Summarized in the Substance Abuse and Mental Health Services Administration (SAMHSA) publication “Medication-Assisted Treatment (MAT) For Opioid Addiction in Opioid Treatment Programs” the panel also:
- Rejected the notion that addiction is self-induced or a failure of willpower and that efforts to treat it inevitably fail
- Called for a commitment to offer effective treatment of opioid addiction to all who need it
- Advised federal and state agencies to reduce the stigma attached to MAT. They called for increased funding, less restrictive regulation, and efforts to make MAT available in all states
These findings led to a gradual increase in the use of MAT and methadone for the treatment of opioid use disorders. Meanwhile, the prescription opioid crisis struck. Rates of prescription opioid addiction in the U.S. skyrocketed. Between 1999 and 2016, overdose deaths related to prescription opioids increased five-fold. NIH data shows that in 2014 alone, “…over 2.5 million Americans had an opioid use disorder which contributed to 28,000 overdose deaths,” and in 2016, “Opioid overdose caused over 42,000 deaths.”
In 2017, the opioid crisis prompted the Office of the President of the United States to formulate a National Drug Control Strategy which included three key provisions:
- Closing the treatment gap. Of the estimated 20.7 million people in the U.S. who need treatment for a substance use disorder, only one in 10 receive the treatment they need.
- Making MAT the standard of care for opioid addiction.
- Expanding treatment insurance while removing barriers to reimbursement in order to encourage more people to seek treatment.
In 2018, SAMSHA formally recognized that the best practices in treatment for opioid use disorders include a combination of Medication-Assisted Treatment (MAT), evidence-based individualized treatment plans, psychosocial support, community support, and ongoing access to support across a comprehensive continuum of care.
Benefits of MAT and Methadone Treatment
The science is in. Experts agree that for people struggling with opioid use disorders, MAT and methadone treatment programs decrease:
- Opioid use
- Opioid-related overdose deaths
- Criminal activity
- Transmission of infectious diseases
MAT and methadone programs increase:
- Social functioning
- Time in treatment
The best way to understand the effectiveness of MAT for substance use disorders – and to reduce negative stigma around methadone and MAT – is to embrace the fact that substance use disorders are chronic, relapsing diseases just like diabetes or hypertension. Rates of relapse for those diseases are almost the same as rates of relapse for substance use disorders. Effective treatment for diabetes and hypertension involves medication, lifestyle changes, and in some cases, behavioral therapy. Treatment for substance use disorders include medication, lifestyle changes, and in most cases, behavioral therapy. Families and friends of people in treatment need to take these facts to heart in order to support their loved ones in treatment. People in treatment can use this information to counter the attitude they encounter all too often: you aren’t really in recovery if you’re on methadone.

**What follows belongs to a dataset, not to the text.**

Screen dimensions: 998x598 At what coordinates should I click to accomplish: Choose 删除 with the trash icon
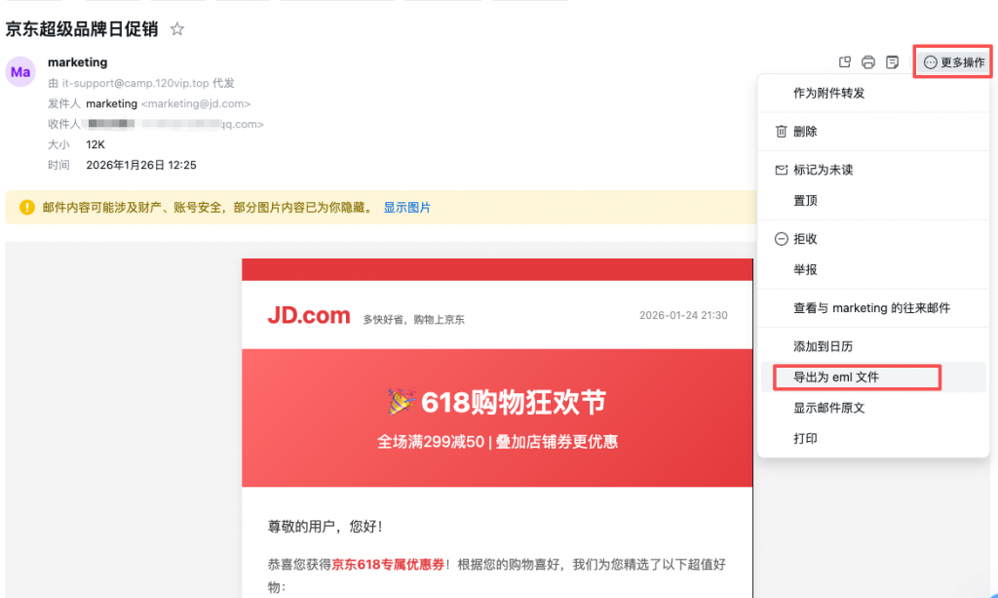click(805, 132)
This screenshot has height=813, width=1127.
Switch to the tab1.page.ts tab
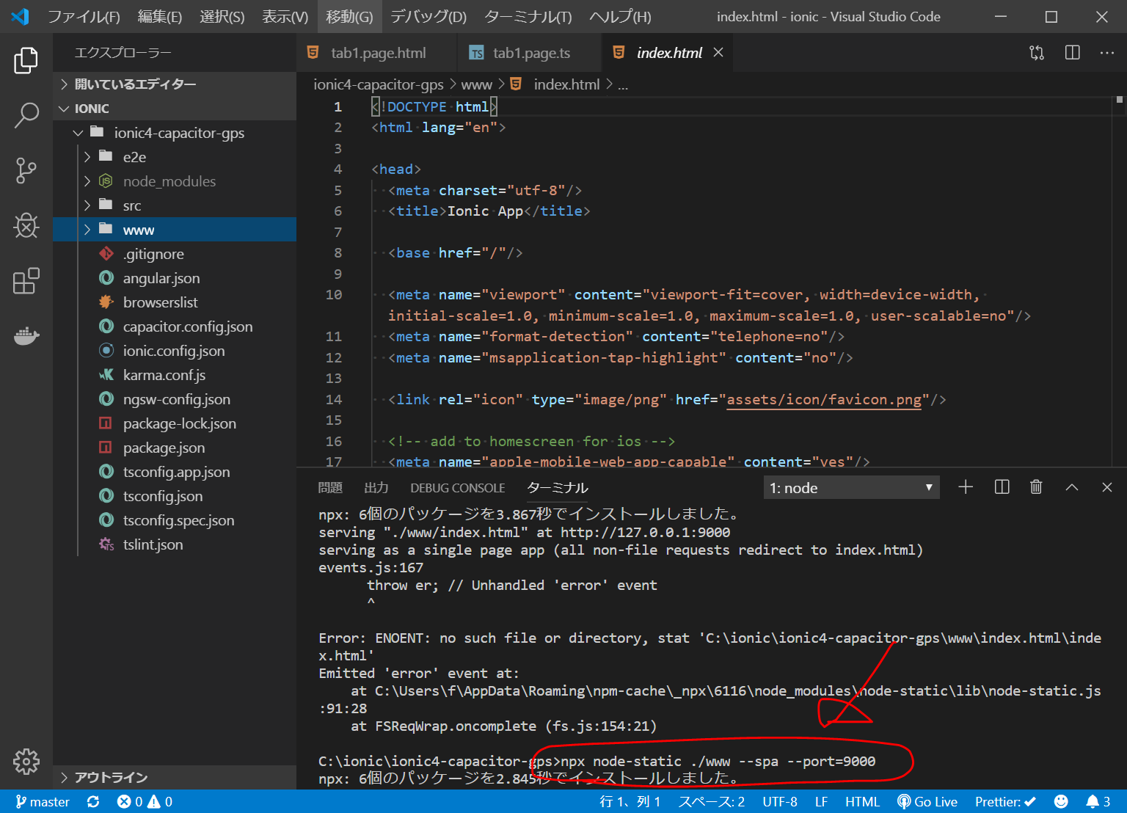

Reducing Stigma, Removing Barriers, Changing Lives for the Better
We don’t stigmatize people with hypertension and diabetes. Instead, we help them get them back on track with their medication and lifestyle changes. We support them as they make significant changes that not only improve, but in many cases save their lives. If we, as a nation, want to address the opioid crisis and help our citizens struggling with opioid use disorders achieve long-term health and well-being, then that’s exactly what we need to do for them: offer the latest medical, behavioral, and social support available, free of the stigma and judgment that are still significant barriers to treatment.